_THE DATA_.
::::

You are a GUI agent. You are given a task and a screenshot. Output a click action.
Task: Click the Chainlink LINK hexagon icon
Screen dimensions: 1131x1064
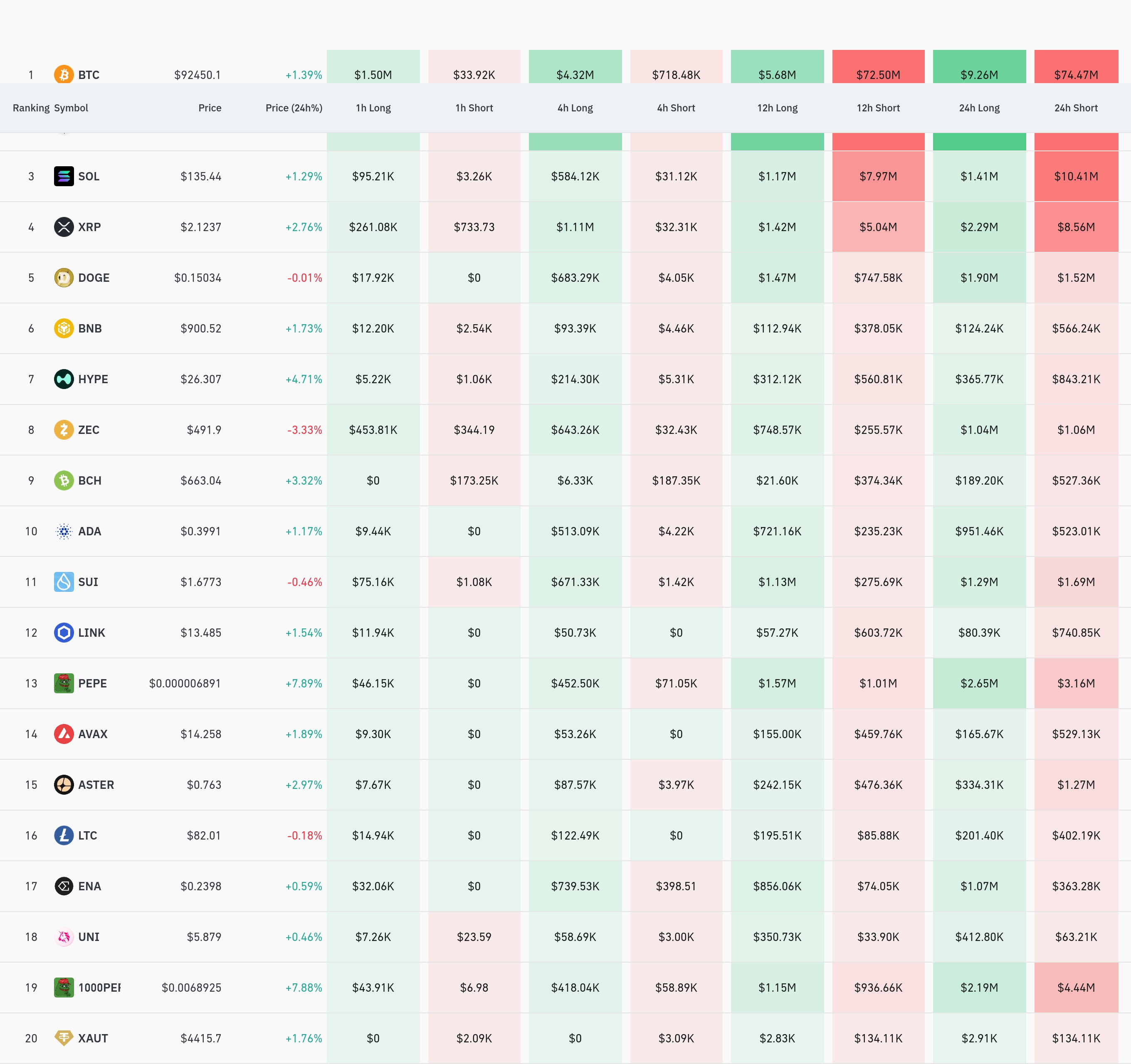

::::

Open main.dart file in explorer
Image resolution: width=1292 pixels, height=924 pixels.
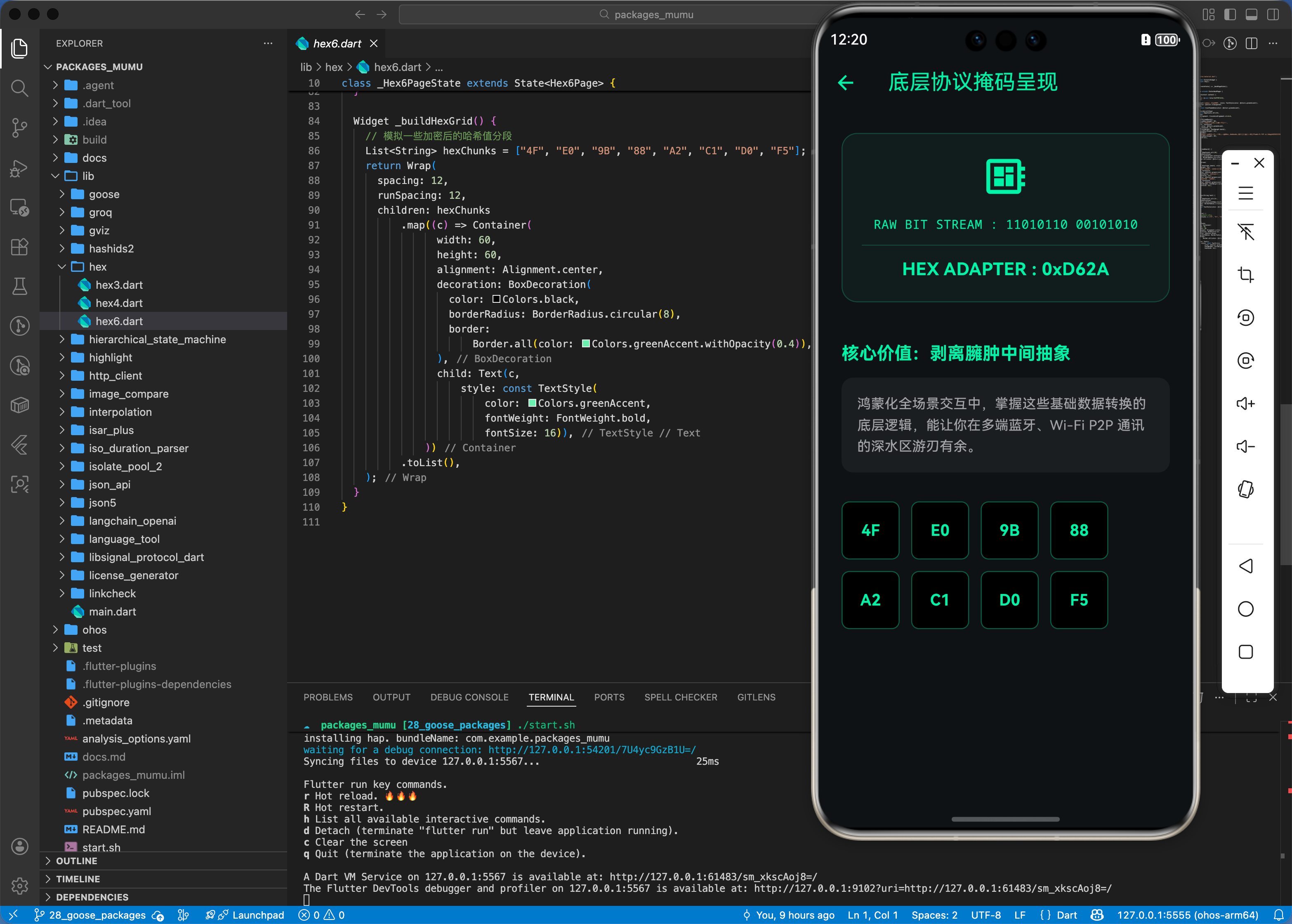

::::

_EXERCISE GOAL_.
Looking at the data above, return every line from the one with "You are a GUI" down to the one with "Screen dimensions: 1131x1064", exactly and inclusively.

_WRITTEN SOLUTION_.
You are a GUI agent. You are given a task and a screenshot. Output a click action.
Task: Click the Chainlink LINK hexagon icon
Screen dimensions: 1131x1064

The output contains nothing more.